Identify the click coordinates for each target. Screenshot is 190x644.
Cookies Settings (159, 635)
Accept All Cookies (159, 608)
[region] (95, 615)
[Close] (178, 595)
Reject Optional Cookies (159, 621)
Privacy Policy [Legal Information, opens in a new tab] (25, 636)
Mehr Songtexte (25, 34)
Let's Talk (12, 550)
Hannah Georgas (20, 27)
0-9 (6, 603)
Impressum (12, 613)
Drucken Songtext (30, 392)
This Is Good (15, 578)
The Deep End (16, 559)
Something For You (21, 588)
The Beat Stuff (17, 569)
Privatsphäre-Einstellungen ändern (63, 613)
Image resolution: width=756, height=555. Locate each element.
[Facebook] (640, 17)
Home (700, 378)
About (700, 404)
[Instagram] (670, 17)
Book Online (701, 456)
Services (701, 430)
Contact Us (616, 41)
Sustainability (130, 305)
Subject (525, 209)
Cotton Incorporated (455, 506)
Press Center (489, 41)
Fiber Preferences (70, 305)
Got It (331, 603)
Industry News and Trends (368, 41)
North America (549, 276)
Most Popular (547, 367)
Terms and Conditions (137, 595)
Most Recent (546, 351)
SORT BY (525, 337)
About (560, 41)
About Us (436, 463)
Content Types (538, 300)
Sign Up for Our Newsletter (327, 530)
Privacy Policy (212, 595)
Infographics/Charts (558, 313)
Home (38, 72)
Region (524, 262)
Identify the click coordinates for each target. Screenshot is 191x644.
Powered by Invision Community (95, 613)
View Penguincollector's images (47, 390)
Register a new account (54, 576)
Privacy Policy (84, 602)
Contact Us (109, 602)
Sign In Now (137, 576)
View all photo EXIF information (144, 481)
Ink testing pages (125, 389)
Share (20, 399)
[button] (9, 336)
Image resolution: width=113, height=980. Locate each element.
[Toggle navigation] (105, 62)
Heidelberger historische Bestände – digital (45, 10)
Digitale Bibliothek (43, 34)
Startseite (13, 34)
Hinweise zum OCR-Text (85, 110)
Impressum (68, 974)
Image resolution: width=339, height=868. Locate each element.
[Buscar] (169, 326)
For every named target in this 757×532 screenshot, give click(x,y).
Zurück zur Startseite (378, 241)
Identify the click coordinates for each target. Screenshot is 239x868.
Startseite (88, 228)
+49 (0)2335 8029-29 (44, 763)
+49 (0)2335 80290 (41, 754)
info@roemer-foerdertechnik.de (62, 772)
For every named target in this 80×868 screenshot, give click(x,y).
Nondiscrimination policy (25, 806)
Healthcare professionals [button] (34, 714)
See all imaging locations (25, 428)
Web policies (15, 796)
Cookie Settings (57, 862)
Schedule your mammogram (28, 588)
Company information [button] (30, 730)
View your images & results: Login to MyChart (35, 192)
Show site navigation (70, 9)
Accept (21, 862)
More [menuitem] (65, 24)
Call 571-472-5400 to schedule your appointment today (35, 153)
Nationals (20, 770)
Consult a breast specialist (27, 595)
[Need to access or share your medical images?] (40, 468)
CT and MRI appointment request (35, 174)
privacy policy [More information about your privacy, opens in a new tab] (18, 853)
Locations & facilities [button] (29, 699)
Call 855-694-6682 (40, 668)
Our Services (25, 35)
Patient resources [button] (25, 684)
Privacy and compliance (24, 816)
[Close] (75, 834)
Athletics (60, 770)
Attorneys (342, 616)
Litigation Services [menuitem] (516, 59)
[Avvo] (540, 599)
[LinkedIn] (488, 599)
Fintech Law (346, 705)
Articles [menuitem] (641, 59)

WHAT IS REQUIRED – Convert the entire listing above into a numbered list with one entry per line, omitting any blank lines.

ANSWER –
1. Identify the click coordinates for each target. Screenshot is 190x644.
2. Cookies Settings (159, 635)
3. Accept All Cookies (159, 608)
4. [region] (95, 615)
5. [Close] (178, 595)
6. Reject Optional Cookies (159, 621)
7. Privacy Policy [Legal Information, opens in a new tab] (25, 636)
8. Mehr Songtexte (25, 34)
9. Let's Talk (12, 550)
10. Hannah Georgas (20, 27)
11. 0-9 (6, 603)
12. Impressum (12, 613)
13. Drucken Songtext (30, 392)
14. This Is Good (15, 578)
15. The Deep End (16, 559)
16. Something For You (21, 588)
17. The Beat Stuff (17, 569)
18. Privatsphäre-Einstellungen ändern (63, 613)
19. Image resolution: width=756, height=555. Locate each element.
20. [Facebook] (640, 17)
21. Home (700, 378)
22. About (700, 404)
23. [Instagram] (670, 17)
24. Book Online (701, 456)
25. Services (701, 430)
26. Contact Us (616, 41)
27. Sustainability (130, 305)
28. Subject (525, 209)
29. Cotton Incorporated (455, 506)
30. Press Center (489, 41)
31. Fiber Preferences (70, 305)
32. Got It (331, 603)
33. Industry News and Trends (368, 41)
34. North America (549, 276)
35. Most Popular (547, 367)
36. Terms and Conditions (137, 595)
37. Most Recent (546, 351)
38. SORT BY (525, 337)
39. About (560, 41)
40. About Us (436, 463)
41. Content Types (538, 300)
42. Sign Up for Our Newsletter (327, 530)
43. Privacy Policy (212, 595)
44. Infographics/Charts (558, 313)
45. Home (38, 72)
46. Region (524, 262)
47. Identify the click coordinates for each target. Screenshot is 191x644.
48. Powered by Invision Community (95, 613)
49. View Penguincollector's images (47, 390)
50. Register a new account (54, 576)
51. Privacy Policy (84, 602)
52. Contact Us (109, 602)
53. Sign In Now (137, 576)
54. View all photo EXIF information (144, 481)
55. Ink testing pages (125, 389)
56. Share (20, 399)
57. [button] (9, 336)
58. Image resolution: width=113, height=980. Locate each element.
59. [Toggle navigation] (105, 62)
60. Heidelberger historische Bestände – digital (45, 10)
61. Digitale Bibliothek (43, 34)
62. Startseite (13, 34)
63. Hinweise zum OCR-Text (85, 110)
64. Impressum (68, 974)
65. Image resolution: width=339, height=868. Locate each element.
66. [Buscar] (169, 326)
67. For every named target in this 757×532 screenshot, give click(x,y).
68. Zurück zur Startseite (378, 241)
69. Identify the click coordinates for each target. Screenshot is 239x868.
70. Startseite (88, 228)
71. +49 (0)2335 8029-29 (44, 763)
72. +49 (0)2335 80290 (41, 754)
73. info@roemer-foerdertechnik.de (62, 772)
74. For every named target in this 80×868 screenshot, give click(x,y).
75. Nondiscrimination policy (25, 806)
76. Healthcare professionals [button] (34, 714)
77. See all imaging locations (25, 428)
78. Web policies (15, 796)
79. Cookie Settings (57, 862)
80. Schedule your mammogram (28, 588)
81. Company information [button] (30, 730)
82. View your images & results: Login to MyChart (35, 192)
83. Show site navigation (70, 9)
84. Accept (21, 862)
85. More [menuitem] (65, 24)
86. Call 571-472-5400 to schedule your appointment today (35, 153)
87. Nationals (20, 770)
88. Consult a breast specialist (27, 595)
89. [Need to access or share your medical images?] (40, 468)
90. CT and MRI appointment request (35, 174)
91. privacy policy [More information about your privacy, opens in a new tab] (18, 853)
92. Locations & facilities [button] (29, 699)
93. Call 855-694-6682 (40, 668)
94. Our Services (25, 35)
95. Patient resources [button] (25, 684)
96. Privacy and compliance (24, 816)
97. [Close] (75, 834)
98. Athletics (60, 770)
99. Attorneys (342, 616)
100. Litigation Services [menuitem] (516, 59)
101. [Avvo] (540, 599)
102. [LinkedIn] (488, 599)
103. Fintech Law (346, 705)
104. Articles [menuitem] (641, 59)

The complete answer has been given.